Mar 11, 2007 14:20
so this entry will basically be a summary of recent events in my life that will undoubtedly make all of you feel better about yourlives.
I did infact quit smoking, unless you count that one I had on friday... wait, two, it's been two weeks, and friday was a shit day, I worked 9-8... so I think we can let that one slide.
Last week my kitty Michael hurt himself, we think trying to jump a fence, he was basically stabbed and his lungs collapsed, and internal bleeding and so he had to be put down.
I got accepted to Algonquin for pre heath sciences and to Ottawa u for some other stuff that I didn't even remember applying for, but my mother has decided that I'm going to Algonquin no if's and's or but's. Which is a piss off because I'M THE ONE PAYING FOR IT. but she's probably right about it anyway.

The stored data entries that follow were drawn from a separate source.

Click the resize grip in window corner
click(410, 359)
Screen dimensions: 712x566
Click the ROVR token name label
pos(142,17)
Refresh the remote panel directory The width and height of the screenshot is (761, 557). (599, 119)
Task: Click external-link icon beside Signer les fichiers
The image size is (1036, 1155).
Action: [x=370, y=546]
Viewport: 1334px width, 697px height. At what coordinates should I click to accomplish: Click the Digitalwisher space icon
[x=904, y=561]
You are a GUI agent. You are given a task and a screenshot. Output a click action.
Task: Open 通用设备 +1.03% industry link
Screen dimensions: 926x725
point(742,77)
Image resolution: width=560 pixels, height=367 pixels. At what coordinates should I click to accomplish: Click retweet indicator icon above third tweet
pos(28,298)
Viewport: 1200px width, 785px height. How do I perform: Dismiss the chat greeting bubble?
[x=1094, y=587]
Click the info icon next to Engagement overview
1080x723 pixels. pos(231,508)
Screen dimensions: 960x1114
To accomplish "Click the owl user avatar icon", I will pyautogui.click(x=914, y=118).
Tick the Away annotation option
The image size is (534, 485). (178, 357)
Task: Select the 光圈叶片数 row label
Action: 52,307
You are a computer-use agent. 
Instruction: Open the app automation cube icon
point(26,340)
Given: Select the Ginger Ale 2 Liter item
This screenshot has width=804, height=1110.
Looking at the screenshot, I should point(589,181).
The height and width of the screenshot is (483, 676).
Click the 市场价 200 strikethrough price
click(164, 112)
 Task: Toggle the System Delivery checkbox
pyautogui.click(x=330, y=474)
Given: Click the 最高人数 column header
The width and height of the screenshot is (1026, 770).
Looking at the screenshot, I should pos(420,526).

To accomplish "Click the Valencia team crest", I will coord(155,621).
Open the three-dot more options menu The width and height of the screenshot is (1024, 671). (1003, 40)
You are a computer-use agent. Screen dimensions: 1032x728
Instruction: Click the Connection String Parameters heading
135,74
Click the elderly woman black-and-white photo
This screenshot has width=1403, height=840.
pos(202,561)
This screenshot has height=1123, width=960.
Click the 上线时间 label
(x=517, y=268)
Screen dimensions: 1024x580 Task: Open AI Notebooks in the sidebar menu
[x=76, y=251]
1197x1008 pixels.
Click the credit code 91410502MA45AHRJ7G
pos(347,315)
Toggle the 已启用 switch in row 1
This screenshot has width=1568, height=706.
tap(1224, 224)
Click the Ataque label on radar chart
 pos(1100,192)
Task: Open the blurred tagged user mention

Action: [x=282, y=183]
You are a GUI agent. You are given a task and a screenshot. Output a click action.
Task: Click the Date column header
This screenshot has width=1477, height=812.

Sam and Donald broke up, now she's seeing some 20 year old from her work, but since she had been living with Don, she's now homeless, he just threw her out and she's on her way here, and we couldnt go get her because my mum's car is in the shop and despite the fact that they promised me I could get my lisence when I turned 18 Murray threw a shit fit when he found out I've been driving recently which brought mum teaching me to a screeching hault.
So right now my parents are freaking out because they don't know what to do with Sam, and I'm thinking I really want a coffee, because I can't quite cope with this. Also none of my friends want to talk to me and Ross hates me because I (won't/can't?) date him, except that he doesn't because he's too nice to hate me, which furthers my arguement for not dating him, which is that I don't deserve him... or something. And I think Brigid is mad at me but I can't get a hold of her, and I feel rediculously disconnected from people, but at the same time, I don't even know if I want to talk to them. I'm so not into the whole going out getting shitfaced and going to work hungover thing, but I'd like an emial and comment once in a while....... basically my parents are going insane and they're both mad at me, my brother is pissed, my sister is ending a violent relationship, none of my friends seem to remember that I exist and I'm an awful person........................................... so yeah. I quit.